Your instructions —
Please make an exact copy of the lines from the one holding "Where should I" through the end of the data, both ends included, with no pictures.
Input data section start
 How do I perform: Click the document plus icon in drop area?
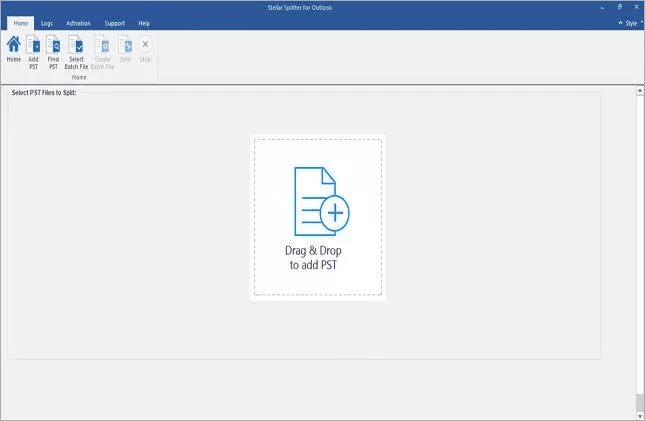coord(319,200)
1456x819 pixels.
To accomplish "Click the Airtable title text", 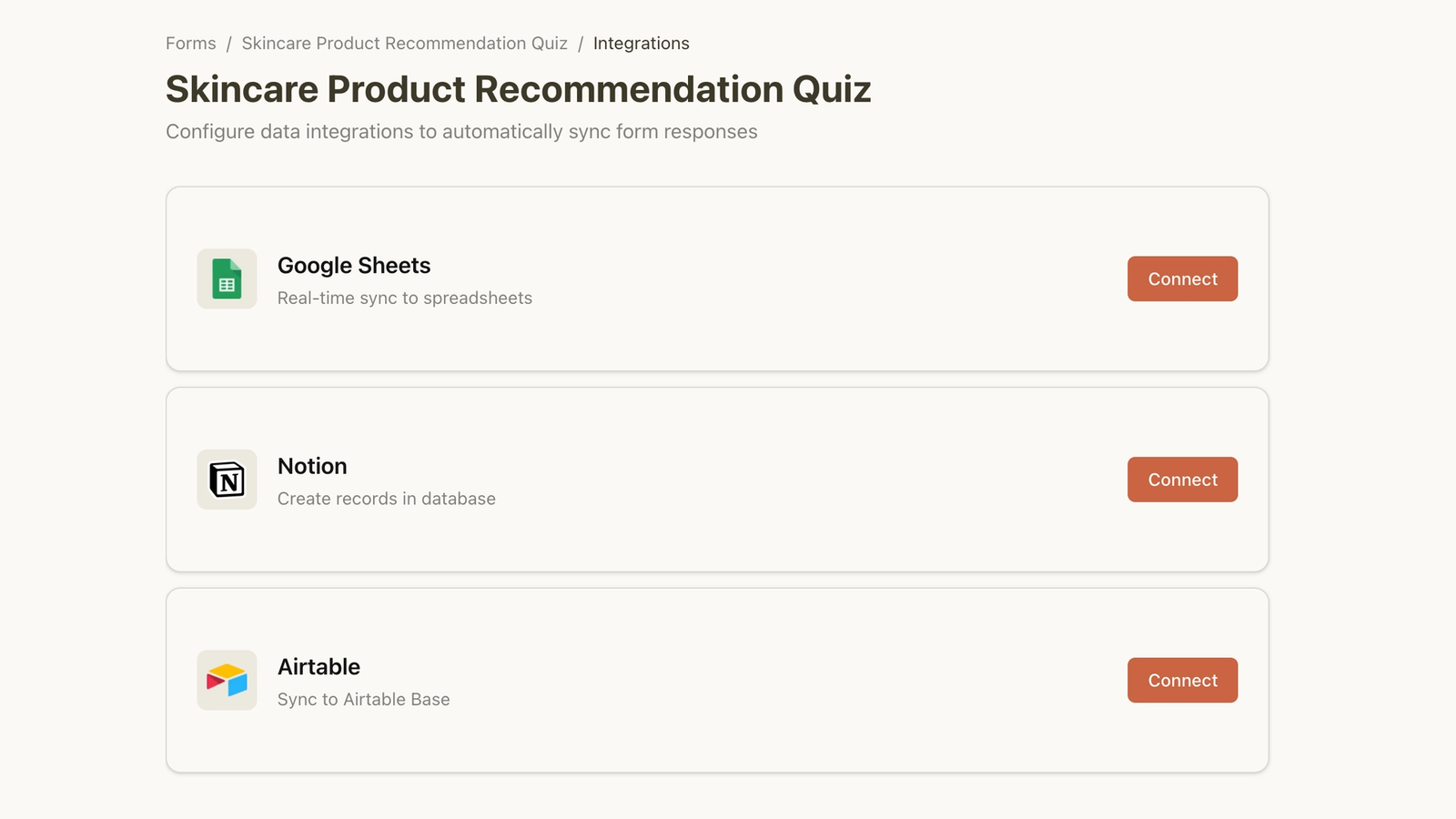I will pyautogui.click(x=318, y=667).
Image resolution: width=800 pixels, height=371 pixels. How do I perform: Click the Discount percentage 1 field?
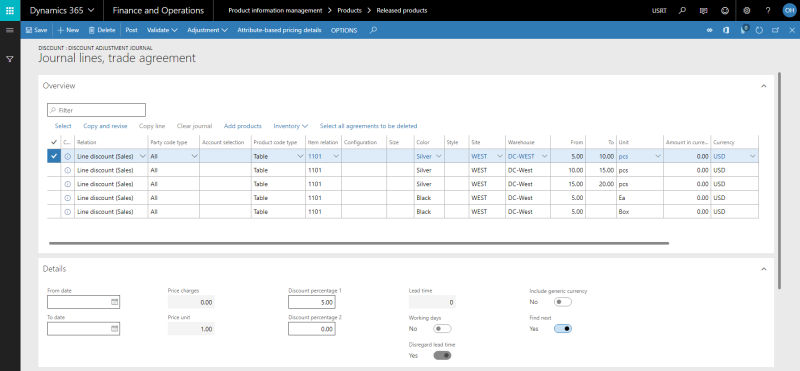312,302
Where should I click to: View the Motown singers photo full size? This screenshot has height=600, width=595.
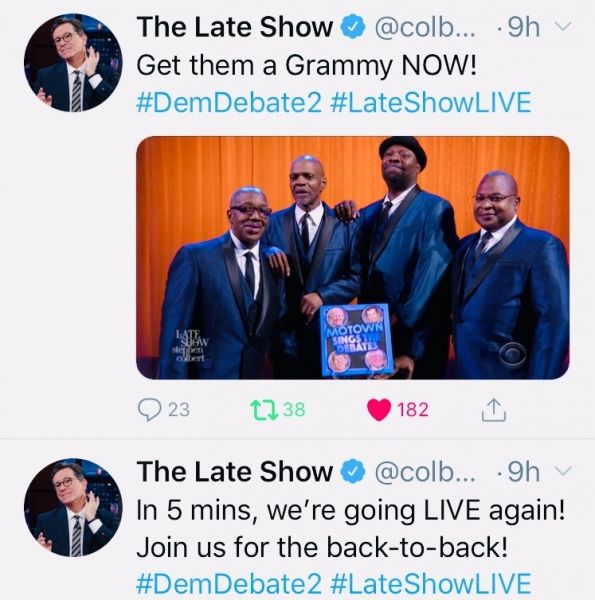353,258
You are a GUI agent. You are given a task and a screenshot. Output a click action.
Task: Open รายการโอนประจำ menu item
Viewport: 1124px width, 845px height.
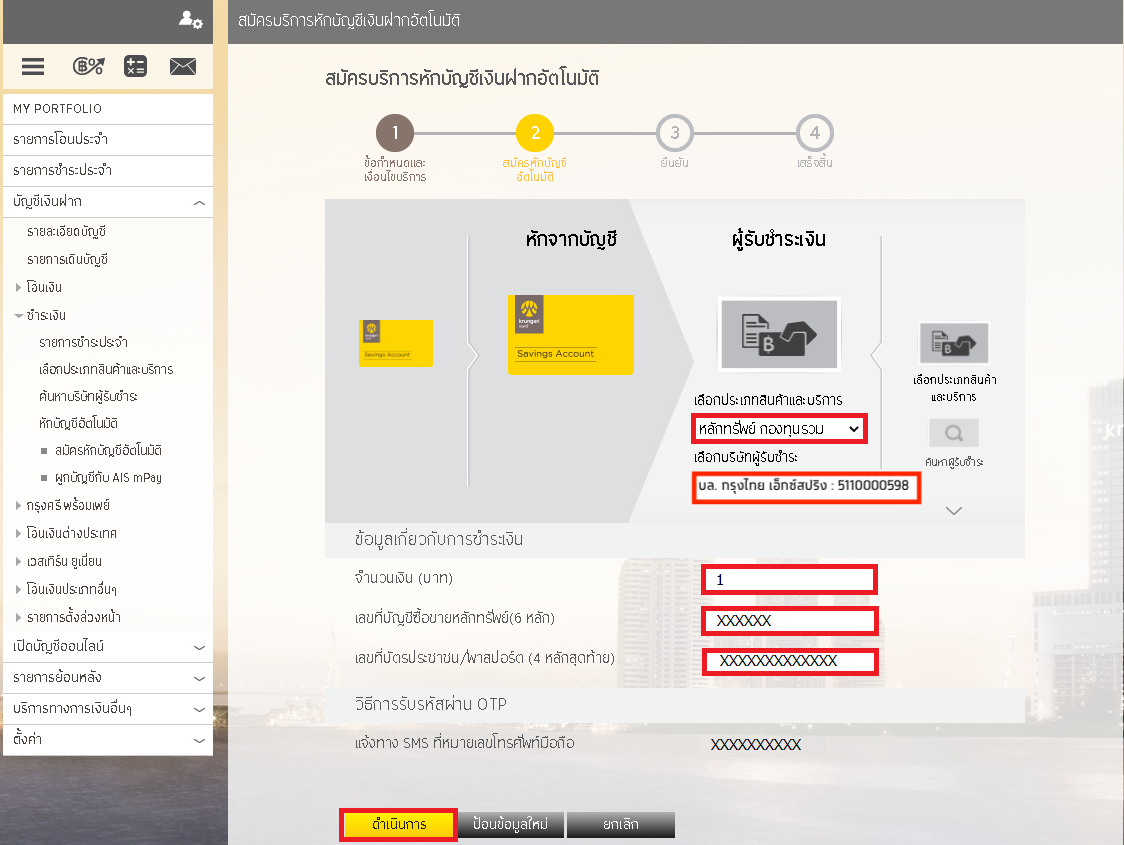108,140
Input data section end
Response to the exercise —
Where should I click to: View the Motown singers photo full size? This screenshot has height=600, width=595.
353,258
You are a GUI agent. You are given a task and a screenshot. Output a click action.
Task: Open รายการโอนประจำ menu item
Viewport: 1124px width, 845px height.
108,140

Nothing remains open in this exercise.